Activity:
The reply should be the records repeated exactly, without any images.

######

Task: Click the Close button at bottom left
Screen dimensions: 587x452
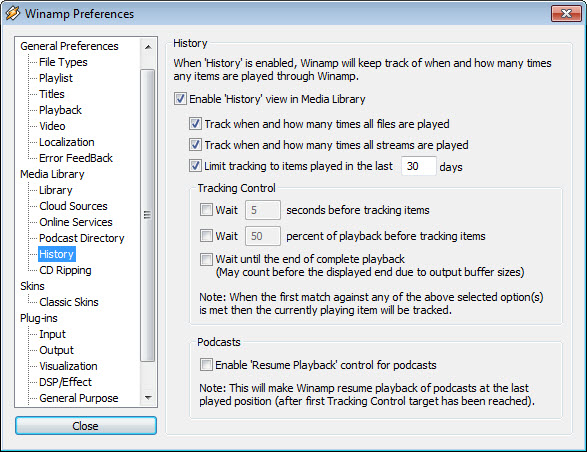Action: tap(86, 426)
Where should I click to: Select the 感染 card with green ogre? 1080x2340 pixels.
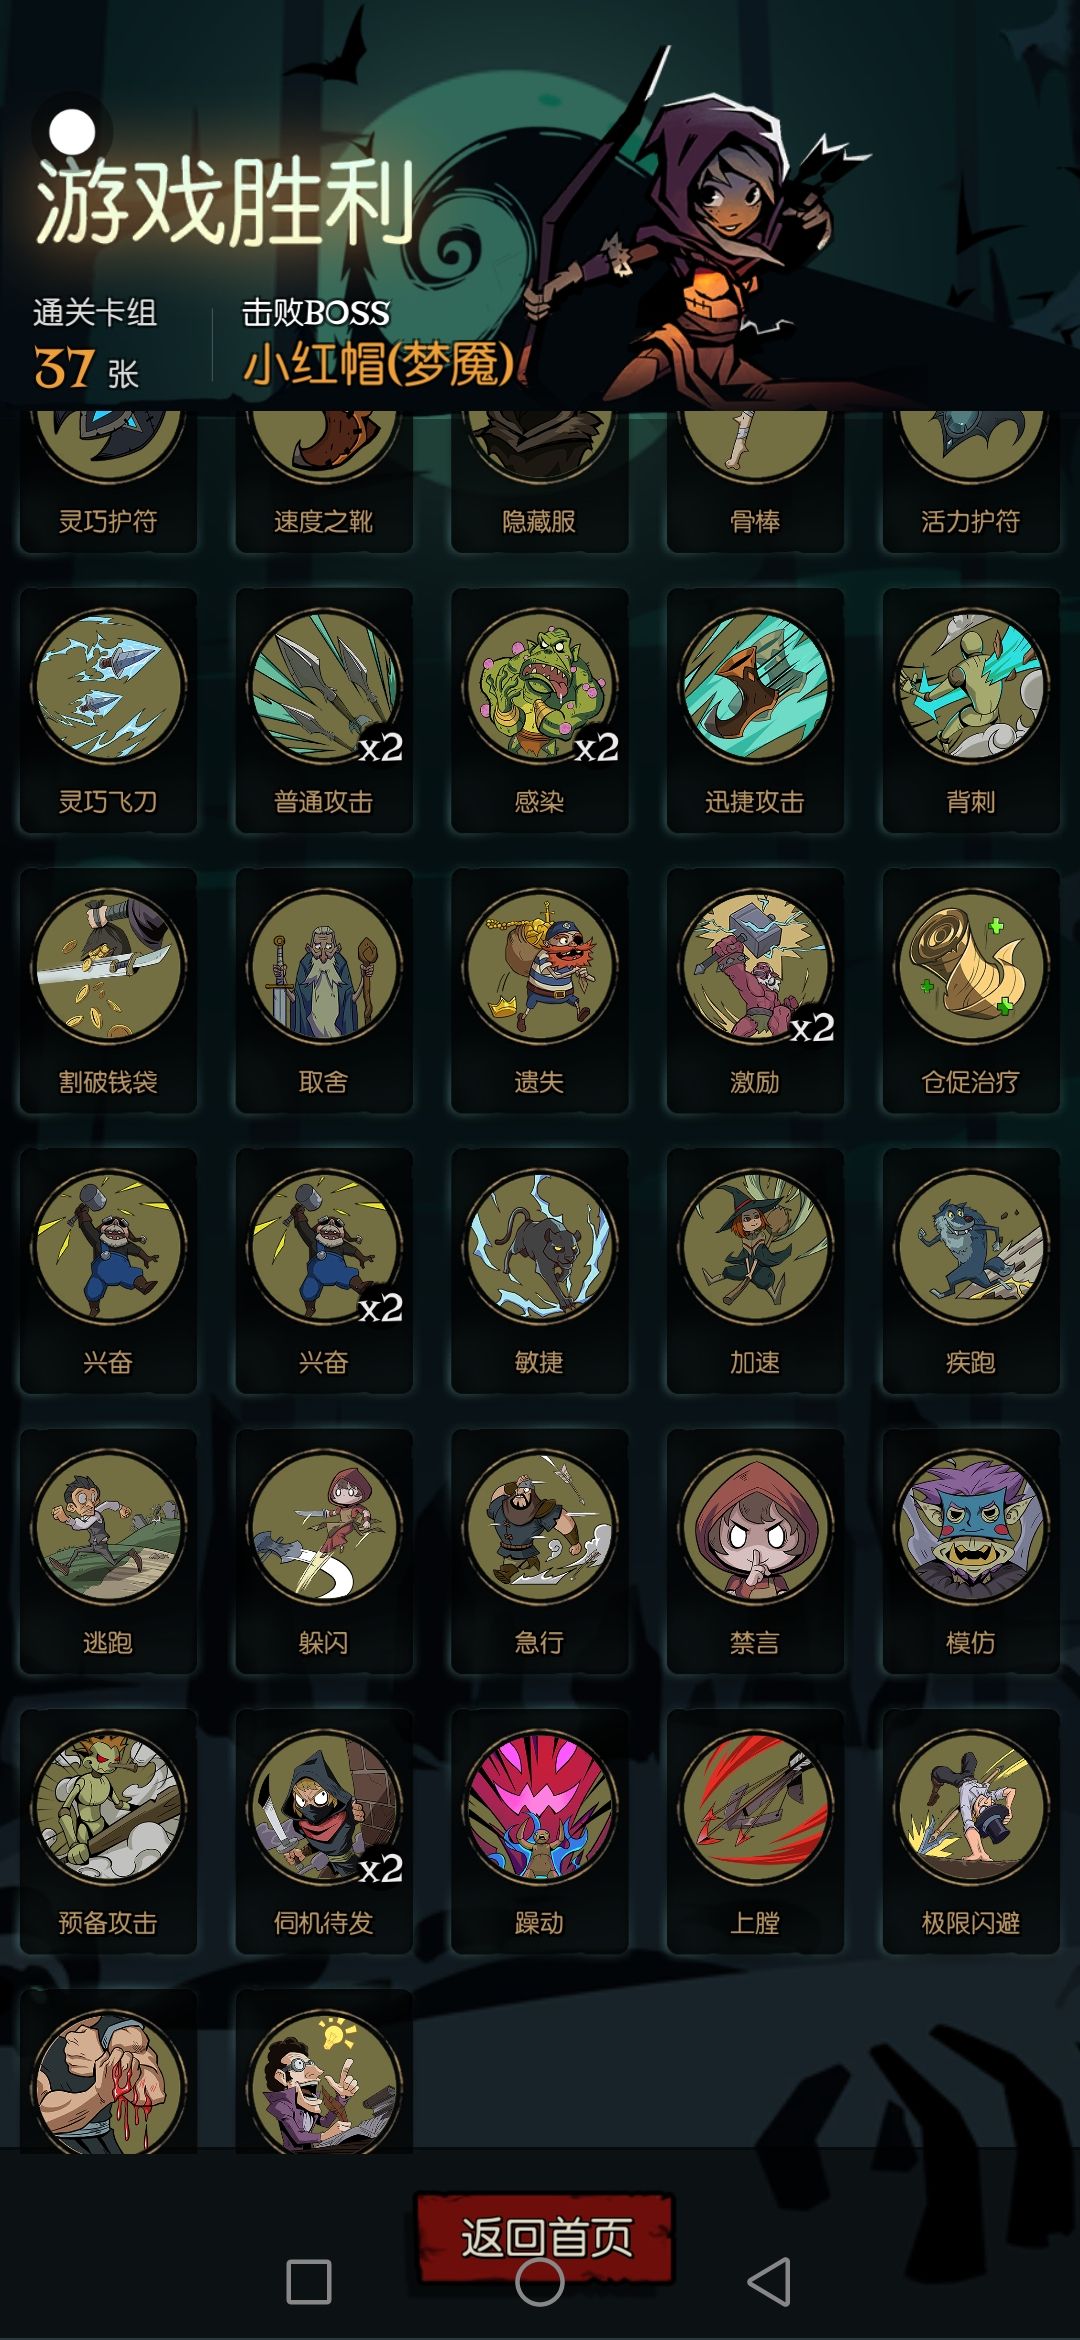[540, 711]
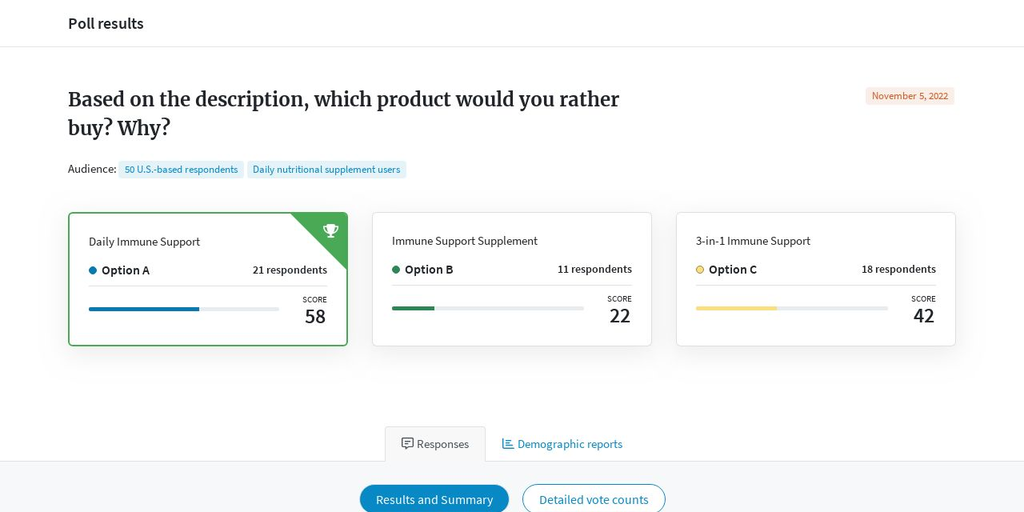Select the Results and Summary button

434,500
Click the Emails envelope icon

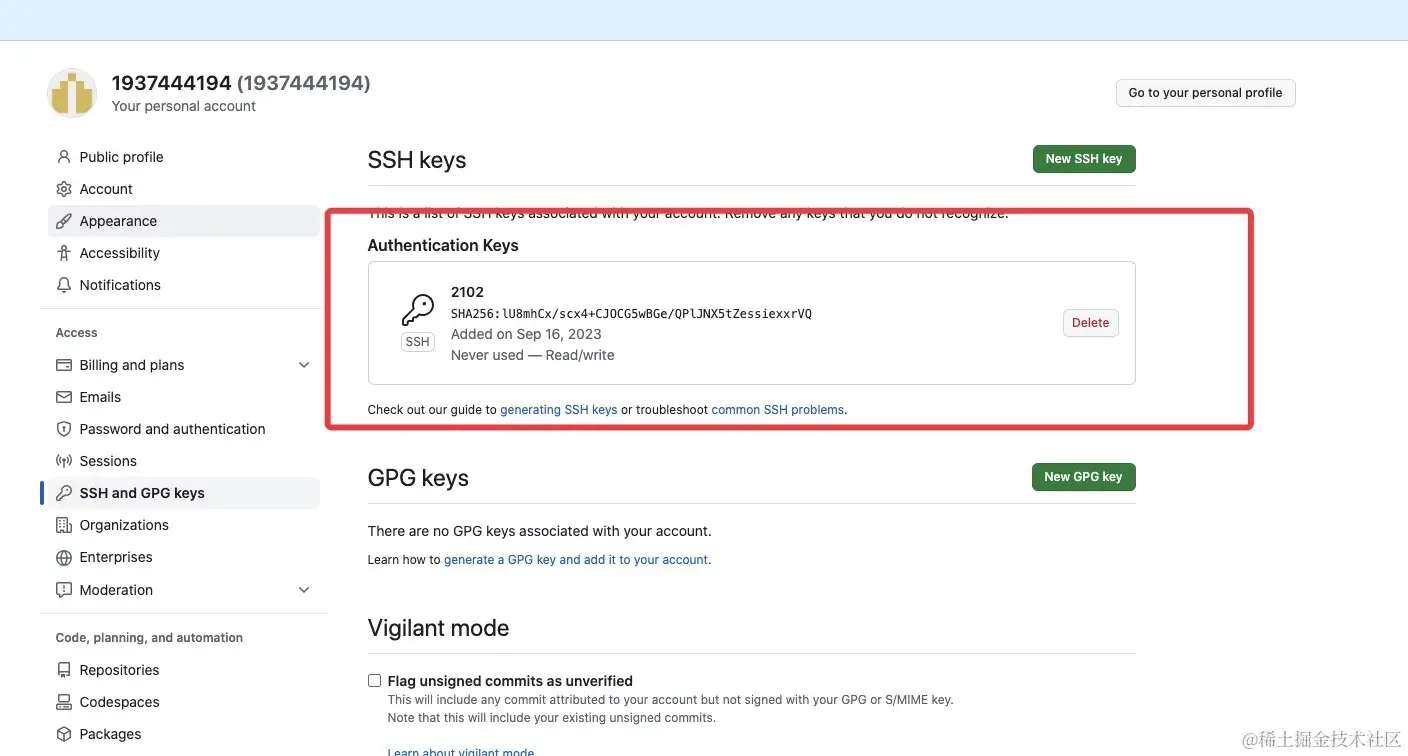point(64,397)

######

Worked solution:
Task: Click the Close button at bottom left
Screen dimensions: 587x452
Action: tap(86, 426)
Where should I click to: Select the 感染 card with green ogre? 1080x2340 pixels.
[540, 711]
Select the Results and Summary button

434,500
Click the Emails envelope icon

point(64,397)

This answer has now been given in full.